**About this task**
Print out the entries that follow exactly, missing none.

Entries provided Block Start

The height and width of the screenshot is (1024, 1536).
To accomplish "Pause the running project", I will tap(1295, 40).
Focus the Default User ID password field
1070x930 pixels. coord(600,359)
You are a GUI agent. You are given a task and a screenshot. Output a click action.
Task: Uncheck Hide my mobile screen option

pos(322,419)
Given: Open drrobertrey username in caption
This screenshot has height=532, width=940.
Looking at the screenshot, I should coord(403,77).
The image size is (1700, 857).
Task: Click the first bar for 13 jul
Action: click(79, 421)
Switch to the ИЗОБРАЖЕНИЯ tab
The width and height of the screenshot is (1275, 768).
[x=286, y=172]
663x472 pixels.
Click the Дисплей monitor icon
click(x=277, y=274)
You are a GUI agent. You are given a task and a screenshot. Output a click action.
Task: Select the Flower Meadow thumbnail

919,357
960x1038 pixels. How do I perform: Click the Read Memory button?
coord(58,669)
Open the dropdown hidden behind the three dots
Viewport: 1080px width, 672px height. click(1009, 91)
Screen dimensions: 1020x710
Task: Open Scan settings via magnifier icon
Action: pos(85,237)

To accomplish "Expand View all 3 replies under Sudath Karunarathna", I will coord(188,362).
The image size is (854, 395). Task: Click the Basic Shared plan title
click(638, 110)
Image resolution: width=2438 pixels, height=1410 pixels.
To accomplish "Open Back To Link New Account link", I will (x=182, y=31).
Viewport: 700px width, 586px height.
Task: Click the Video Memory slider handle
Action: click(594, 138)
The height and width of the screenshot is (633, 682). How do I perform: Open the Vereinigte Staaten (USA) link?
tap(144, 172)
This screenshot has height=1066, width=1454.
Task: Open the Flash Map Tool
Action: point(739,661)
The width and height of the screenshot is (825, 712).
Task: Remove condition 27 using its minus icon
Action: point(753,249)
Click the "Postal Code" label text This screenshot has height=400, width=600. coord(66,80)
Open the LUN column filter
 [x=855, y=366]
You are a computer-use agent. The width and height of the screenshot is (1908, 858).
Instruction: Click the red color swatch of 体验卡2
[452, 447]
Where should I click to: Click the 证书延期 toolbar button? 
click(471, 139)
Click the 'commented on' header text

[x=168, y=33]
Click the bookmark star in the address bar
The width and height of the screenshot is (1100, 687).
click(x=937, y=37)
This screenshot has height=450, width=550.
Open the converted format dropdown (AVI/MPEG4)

Entries provided Block End

**Written solution**
The height and width of the screenshot is (1024, 1536).
To accomplish "Pause the running project", I will tap(1295, 40).
Focus the Default User ID password field
1070x930 pixels. coord(600,359)
You are a GUI agent. You are given a task and a screenshot. Output a click action.
Task: Uncheck Hide my mobile screen option

pos(322,419)
Given: Open drrobertrey username in caption
This screenshot has height=532, width=940.
Looking at the screenshot, I should coord(403,77).
The image size is (1700, 857).
Task: Click the first bar for 13 jul
Action: click(79, 421)
Switch to the ИЗОБРАЖЕНИЯ tab
The width and height of the screenshot is (1275, 768).
[x=286, y=172]
663x472 pixels.
Click the Дисплей monitor icon
click(x=277, y=274)
You are a GUI agent. You are given a task and a screenshot. Output a click action.
Task: Select the Flower Meadow thumbnail

919,357
960x1038 pixels. How do I perform: Click the Read Memory button?
coord(58,669)
Open the dropdown hidden behind the three dots
Viewport: 1080px width, 672px height. click(1009, 91)
Screen dimensions: 1020x710
Task: Open Scan settings via magnifier icon
Action: pos(85,237)

To accomplish "Expand View all 3 replies under Sudath Karunarathna", I will coord(188,362).
The image size is (854, 395). Task: Click the Basic Shared plan title
click(638, 110)
Image resolution: width=2438 pixels, height=1410 pixels.
To accomplish "Open Back To Link New Account link", I will (x=182, y=31).
Viewport: 700px width, 586px height.
Task: Click the Video Memory slider handle
Action: click(594, 138)
The height and width of the screenshot is (633, 682). How do I perform: Open the Vereinigte Staaten (USA) link?
tap(144, 172)
This screenshot has height=1066, width=1454.
Task: Open the Flash Map Tool
Action: point(739,661)
The width and height of the screenshot is (825, 712).
Task: Remove condition 27 using its minus icon
Action: point(753,249)
Click the "Postal Code" label text This screenshot has height=400, width=600. coord(66,80)
Open the LUN column filter
 [x=855, y=366]
You are a computer-use agent. The width and height of the screenshot is (1908, 858).
Instruction: Click the red color swatch of 体验卡2
[452, 447]
Where should I click to: Click the 证书延期 toolbar button? 
click(471, 139)
Click the 'commented on' header text

[x=168, y=33]
Click the bookmark star in the address bar
The width and height of the screenshot is (1100, 687).
click(x=937, y=37)
This screenshot has height=450, width=550.
Open the converted format dropdown (AVI/MPEG4)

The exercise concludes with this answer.